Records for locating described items
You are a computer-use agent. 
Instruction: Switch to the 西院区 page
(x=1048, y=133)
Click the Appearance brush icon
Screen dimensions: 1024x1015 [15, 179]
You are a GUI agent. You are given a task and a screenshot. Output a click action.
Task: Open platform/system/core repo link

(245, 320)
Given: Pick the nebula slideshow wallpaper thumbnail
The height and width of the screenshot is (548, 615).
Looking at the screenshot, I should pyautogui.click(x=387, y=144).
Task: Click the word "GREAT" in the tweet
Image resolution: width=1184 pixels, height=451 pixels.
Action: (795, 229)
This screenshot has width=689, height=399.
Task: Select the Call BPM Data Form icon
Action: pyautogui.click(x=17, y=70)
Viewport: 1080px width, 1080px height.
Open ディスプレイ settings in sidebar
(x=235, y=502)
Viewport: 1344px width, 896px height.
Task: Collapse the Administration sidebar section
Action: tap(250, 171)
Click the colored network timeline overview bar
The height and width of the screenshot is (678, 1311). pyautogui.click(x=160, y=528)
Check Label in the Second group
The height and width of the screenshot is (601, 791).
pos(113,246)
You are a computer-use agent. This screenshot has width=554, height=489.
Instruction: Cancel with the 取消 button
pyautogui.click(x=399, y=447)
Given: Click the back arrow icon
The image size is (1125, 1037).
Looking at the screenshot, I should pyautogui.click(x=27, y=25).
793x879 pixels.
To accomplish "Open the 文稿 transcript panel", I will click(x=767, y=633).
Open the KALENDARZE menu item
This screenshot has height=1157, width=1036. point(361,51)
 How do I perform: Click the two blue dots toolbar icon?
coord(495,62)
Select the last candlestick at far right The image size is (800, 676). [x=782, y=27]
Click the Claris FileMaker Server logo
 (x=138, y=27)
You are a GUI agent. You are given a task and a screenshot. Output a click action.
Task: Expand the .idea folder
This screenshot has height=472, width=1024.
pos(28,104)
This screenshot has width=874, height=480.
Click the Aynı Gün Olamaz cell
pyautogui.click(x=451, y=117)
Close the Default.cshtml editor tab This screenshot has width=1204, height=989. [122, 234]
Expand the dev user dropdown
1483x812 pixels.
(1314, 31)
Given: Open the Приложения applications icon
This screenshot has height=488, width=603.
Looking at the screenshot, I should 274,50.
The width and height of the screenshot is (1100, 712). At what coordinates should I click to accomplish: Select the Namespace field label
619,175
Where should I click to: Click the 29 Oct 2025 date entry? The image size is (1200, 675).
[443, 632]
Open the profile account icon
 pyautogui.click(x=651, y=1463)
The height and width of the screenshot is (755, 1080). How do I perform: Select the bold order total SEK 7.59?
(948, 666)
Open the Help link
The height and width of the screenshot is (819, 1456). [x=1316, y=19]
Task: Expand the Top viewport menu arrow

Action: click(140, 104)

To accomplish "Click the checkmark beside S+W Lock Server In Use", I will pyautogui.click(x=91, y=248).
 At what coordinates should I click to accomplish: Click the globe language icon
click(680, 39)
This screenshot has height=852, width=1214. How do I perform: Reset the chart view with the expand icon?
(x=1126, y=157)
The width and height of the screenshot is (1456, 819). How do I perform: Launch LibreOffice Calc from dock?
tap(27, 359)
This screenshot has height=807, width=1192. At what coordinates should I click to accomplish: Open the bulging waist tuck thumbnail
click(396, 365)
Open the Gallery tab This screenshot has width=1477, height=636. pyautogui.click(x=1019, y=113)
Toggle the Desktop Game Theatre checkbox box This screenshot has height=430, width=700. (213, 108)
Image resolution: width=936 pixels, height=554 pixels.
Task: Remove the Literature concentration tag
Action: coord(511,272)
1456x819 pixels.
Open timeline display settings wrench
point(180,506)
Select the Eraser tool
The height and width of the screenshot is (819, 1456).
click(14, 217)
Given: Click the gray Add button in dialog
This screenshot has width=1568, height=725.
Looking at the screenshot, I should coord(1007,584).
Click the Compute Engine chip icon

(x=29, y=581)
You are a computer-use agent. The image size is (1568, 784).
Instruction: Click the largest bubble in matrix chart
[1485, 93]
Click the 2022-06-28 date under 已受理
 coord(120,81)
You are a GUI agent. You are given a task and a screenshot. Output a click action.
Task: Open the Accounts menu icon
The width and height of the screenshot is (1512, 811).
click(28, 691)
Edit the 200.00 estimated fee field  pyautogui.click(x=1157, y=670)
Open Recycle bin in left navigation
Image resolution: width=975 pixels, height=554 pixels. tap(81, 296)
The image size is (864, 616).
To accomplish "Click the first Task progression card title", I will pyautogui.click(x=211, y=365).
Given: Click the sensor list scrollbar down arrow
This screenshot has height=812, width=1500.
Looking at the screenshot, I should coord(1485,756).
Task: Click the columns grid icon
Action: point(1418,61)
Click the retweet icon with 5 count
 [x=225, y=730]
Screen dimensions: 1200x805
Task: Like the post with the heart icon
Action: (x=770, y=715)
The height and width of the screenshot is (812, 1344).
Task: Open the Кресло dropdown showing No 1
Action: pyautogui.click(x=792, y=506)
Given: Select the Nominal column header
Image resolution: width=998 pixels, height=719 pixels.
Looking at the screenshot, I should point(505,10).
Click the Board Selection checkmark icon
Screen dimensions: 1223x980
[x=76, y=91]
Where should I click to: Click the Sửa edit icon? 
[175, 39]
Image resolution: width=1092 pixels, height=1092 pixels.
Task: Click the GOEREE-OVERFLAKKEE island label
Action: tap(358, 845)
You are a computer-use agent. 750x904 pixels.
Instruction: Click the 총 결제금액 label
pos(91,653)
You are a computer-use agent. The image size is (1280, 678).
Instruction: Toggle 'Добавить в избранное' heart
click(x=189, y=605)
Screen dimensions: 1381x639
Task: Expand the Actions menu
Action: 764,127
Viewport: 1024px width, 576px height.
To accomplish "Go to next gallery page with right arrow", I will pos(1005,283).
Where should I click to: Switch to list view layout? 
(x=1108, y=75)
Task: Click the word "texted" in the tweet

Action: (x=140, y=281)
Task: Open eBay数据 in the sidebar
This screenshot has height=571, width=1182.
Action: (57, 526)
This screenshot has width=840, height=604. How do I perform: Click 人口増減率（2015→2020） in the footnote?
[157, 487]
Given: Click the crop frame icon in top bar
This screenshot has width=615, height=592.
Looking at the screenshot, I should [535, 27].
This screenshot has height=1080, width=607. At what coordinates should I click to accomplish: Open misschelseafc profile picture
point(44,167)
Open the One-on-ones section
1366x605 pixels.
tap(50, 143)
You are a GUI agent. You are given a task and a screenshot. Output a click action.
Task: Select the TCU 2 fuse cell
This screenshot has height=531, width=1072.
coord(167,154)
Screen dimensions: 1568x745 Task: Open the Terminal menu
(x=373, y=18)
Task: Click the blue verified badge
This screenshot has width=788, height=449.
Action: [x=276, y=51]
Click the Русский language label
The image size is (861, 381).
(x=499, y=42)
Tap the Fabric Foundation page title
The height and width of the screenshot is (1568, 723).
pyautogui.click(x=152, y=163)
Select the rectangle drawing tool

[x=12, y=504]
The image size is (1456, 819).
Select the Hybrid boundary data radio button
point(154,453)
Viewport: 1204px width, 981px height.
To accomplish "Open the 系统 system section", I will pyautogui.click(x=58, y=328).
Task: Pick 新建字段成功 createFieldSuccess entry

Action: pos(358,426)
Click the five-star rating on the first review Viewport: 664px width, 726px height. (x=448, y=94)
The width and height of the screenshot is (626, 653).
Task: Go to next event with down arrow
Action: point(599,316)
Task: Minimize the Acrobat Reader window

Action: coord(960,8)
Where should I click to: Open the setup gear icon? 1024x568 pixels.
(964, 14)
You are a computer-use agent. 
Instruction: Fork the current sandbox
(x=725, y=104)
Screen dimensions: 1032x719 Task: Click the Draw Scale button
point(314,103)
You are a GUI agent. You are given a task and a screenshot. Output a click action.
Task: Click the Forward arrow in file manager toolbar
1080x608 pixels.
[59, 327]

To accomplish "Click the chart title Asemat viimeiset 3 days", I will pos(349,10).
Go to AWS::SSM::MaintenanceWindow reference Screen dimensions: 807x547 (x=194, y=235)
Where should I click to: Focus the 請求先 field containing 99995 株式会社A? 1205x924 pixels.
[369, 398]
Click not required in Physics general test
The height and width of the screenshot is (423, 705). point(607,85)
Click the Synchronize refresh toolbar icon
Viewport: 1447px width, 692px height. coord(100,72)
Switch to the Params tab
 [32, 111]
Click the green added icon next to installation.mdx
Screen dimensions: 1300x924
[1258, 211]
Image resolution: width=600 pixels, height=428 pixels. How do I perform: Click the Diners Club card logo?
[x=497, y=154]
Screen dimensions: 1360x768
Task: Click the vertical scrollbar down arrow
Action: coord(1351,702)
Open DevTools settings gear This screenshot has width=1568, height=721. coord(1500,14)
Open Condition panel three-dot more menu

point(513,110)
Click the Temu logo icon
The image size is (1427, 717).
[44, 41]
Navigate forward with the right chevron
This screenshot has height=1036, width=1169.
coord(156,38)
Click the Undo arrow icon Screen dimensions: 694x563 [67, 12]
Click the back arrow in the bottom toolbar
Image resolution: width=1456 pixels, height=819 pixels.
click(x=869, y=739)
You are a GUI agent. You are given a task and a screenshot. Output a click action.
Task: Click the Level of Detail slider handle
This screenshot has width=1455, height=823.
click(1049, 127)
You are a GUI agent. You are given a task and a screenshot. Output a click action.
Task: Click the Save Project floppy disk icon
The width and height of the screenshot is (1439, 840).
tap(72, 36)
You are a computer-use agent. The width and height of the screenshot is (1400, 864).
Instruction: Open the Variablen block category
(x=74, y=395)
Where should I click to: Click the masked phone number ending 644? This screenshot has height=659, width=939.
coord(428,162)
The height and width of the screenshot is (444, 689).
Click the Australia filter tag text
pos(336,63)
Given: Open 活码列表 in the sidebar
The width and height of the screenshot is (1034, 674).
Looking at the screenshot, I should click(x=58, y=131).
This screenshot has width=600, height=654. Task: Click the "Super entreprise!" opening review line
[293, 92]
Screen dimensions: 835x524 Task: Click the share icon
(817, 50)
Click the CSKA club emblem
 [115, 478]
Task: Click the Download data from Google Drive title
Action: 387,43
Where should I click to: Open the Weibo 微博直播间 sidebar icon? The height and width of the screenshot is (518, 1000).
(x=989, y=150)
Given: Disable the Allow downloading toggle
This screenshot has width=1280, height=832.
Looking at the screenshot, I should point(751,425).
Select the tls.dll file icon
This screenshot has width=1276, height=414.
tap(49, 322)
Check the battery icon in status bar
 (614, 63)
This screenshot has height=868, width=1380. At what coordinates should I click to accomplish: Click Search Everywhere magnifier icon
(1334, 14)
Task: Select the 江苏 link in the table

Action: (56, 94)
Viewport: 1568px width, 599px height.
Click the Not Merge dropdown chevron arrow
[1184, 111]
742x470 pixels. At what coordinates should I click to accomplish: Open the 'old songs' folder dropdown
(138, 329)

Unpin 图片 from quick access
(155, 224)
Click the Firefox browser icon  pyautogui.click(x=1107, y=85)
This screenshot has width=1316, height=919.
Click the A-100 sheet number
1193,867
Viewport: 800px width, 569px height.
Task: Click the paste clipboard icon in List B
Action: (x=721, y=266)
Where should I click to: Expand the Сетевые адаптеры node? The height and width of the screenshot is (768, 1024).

== What is required ==
Reproduce the entries in the part that opens with the line containing "The width and height of the screenshot is (1456, 819)." and closes with the line containing "Image resolution: width=975", substituting "Pencil" for "Eraser" and leaving everything else unchanged.

== Result for this exercise ==
The width and height of the screenshot is (1456, 819). How do I perform: Launch LibreOffice Calc from dock?
tap(27, 359)
This screenshot has height=807, width=1192. At what coordinates should I click to accomplish: Open the bulging waist tuck thumbnail
click(396, 365)
Open the Gallery tab This screenshot has width=1477, height=636. pyautogui.click(x=1019, y=113)
Toggle the Desktop Game Theatre checkbox box This screenshot has height=430, width=700. (213, 108)
Image resolution: width=936 pixels, height=554 pixels.
Task: Remove the Literature concentration tag
Action: coord(511,272)
1456x819 pixels.
Open timeline display settings wrench
point(180,506)
Select the Pencil tool
The height and width of the screenshot is (819, 1456).
click(14, 217)
Given: Click the gray Add button in dialog
This screenshot has width=1568, height=725.
Looking at the screenshot, I should coord(1007,584).
Click the Compute Engine chip icon

(x=29, y=581)
You are a computer-use agent. The image size is (1568, 784).
Instruction: Click the largest bubble in matrix chart
[1485, 93]
Click the 2022-06-28 date under 已受理
 coord(120,81)
You are a GUI agent. You are given a task and a screenshot. Output a click action.
Task: Open the Accounts menu icon
The width and height of the screenshot is (1512, 811).
click(28, 691)
Edit the 200.00 estimated fee field  pyautogui.click(x=1157, y=670)
Open Recycle bin in left navigation
Image resolution: width=975 pixels, height=554 pixels. tap(81, 296)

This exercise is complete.